No último final de semana estudantes do Brasil todo prestaram o exame do ENEM. Mais uma vez o INEP (Instituto Nacional de Estudos e Pesquisas Educacionais) errou grosseiramente, primariamente, comprometendo de maneira irreversível a credibilidade desse exame criado pelo governo federal em 1998. Como se não fossem suficientes as falhas e vexames ocorridos no ano passado, os responsáveis pela prova mostraram mais uma vez o quanto a educação está desmoralizada e colocada em segundo plano em nosso país.
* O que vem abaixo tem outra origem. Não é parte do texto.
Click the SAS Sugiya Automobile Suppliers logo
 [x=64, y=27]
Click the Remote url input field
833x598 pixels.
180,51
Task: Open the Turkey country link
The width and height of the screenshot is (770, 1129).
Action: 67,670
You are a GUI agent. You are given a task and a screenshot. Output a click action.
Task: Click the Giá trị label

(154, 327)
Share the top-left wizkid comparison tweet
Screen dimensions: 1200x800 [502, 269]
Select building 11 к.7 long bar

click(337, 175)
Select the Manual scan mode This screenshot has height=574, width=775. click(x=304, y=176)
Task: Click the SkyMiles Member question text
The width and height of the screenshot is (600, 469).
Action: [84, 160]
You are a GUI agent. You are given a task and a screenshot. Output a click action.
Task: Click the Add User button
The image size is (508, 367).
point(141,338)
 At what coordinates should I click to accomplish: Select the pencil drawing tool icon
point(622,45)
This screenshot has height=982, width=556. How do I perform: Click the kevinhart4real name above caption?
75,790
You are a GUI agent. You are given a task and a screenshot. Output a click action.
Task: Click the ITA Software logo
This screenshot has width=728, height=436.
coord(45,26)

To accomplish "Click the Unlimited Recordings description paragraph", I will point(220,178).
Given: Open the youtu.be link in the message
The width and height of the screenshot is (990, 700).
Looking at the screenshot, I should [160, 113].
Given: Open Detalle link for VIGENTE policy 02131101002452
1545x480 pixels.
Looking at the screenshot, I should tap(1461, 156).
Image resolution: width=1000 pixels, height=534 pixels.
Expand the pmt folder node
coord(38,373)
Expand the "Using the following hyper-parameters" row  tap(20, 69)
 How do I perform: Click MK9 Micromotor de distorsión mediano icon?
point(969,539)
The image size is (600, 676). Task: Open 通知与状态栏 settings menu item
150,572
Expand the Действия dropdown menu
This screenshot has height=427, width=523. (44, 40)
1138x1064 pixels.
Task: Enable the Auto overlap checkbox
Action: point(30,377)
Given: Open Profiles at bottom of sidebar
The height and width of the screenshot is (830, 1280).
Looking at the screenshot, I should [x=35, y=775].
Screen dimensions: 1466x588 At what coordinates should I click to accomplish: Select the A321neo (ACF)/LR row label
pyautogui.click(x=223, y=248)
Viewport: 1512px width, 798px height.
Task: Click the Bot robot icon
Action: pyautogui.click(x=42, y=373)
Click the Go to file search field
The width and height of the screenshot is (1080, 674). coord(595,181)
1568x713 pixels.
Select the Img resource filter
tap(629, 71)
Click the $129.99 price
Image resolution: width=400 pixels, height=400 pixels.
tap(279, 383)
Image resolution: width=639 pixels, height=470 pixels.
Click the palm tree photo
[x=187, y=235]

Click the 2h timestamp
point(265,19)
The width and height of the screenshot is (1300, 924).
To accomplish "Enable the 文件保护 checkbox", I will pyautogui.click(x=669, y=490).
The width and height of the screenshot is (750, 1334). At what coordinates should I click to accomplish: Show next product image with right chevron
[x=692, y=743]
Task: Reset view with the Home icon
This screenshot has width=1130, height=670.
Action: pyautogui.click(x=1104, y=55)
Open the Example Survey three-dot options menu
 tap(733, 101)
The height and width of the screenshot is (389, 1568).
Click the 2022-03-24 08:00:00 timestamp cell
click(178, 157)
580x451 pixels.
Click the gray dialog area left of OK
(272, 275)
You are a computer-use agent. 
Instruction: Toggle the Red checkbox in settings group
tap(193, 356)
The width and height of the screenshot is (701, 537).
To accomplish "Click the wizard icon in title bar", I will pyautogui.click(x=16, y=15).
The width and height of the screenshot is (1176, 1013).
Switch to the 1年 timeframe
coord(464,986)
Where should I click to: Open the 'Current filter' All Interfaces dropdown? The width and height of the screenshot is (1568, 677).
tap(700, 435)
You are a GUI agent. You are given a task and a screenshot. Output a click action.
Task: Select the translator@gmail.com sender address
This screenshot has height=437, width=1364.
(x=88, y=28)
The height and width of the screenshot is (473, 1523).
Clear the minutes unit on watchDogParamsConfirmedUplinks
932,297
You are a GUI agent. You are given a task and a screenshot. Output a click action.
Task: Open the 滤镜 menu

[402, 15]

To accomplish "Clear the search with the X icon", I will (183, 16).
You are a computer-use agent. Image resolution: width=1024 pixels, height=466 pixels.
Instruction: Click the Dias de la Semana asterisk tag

O mais irritante é que os estudantes foram instruídos para a “seriedade” da versão da prova 2010: não seriam permitidos relógios, lápis, borracha e outras coisas que poderiam colocar em risco a lisura e tranquilidade do exame. Essa demonstração de pseudo seriedade caiu por terra sob as falhas na impressão da prova, troca de cabeçalhos, erros na confecção de gabaritos. Lamentavelmente essa desorganização,essa inépcia (sem nenhum trocadilho com o nome do instituto responsável ) e principalmente essa falta de ação do MEC coloca o ENEM em xeque. Já fui um ardoroso defensor do ENEM e de sua filosofia; hoje lamento que o exame esteja completamente comprometido pela incompetência do poder público na aplicação simples de uma prova de âmbito nacional. Perdemos outra grande chance de estabelecer um programa sério e democrático de acesso ao nível superior. Uma pena: se fosse em um país sério cabeças teriam rolado e o vexame jamais se repetiria. Agora se discute juridicamente a anulação do exame; todos agem como se o tempo e esforço de milhões de estudantes fossem nada; como se esse período tão importante para os jovens não significasse nada. É uma lástima. Até quando seremos expostos a isso?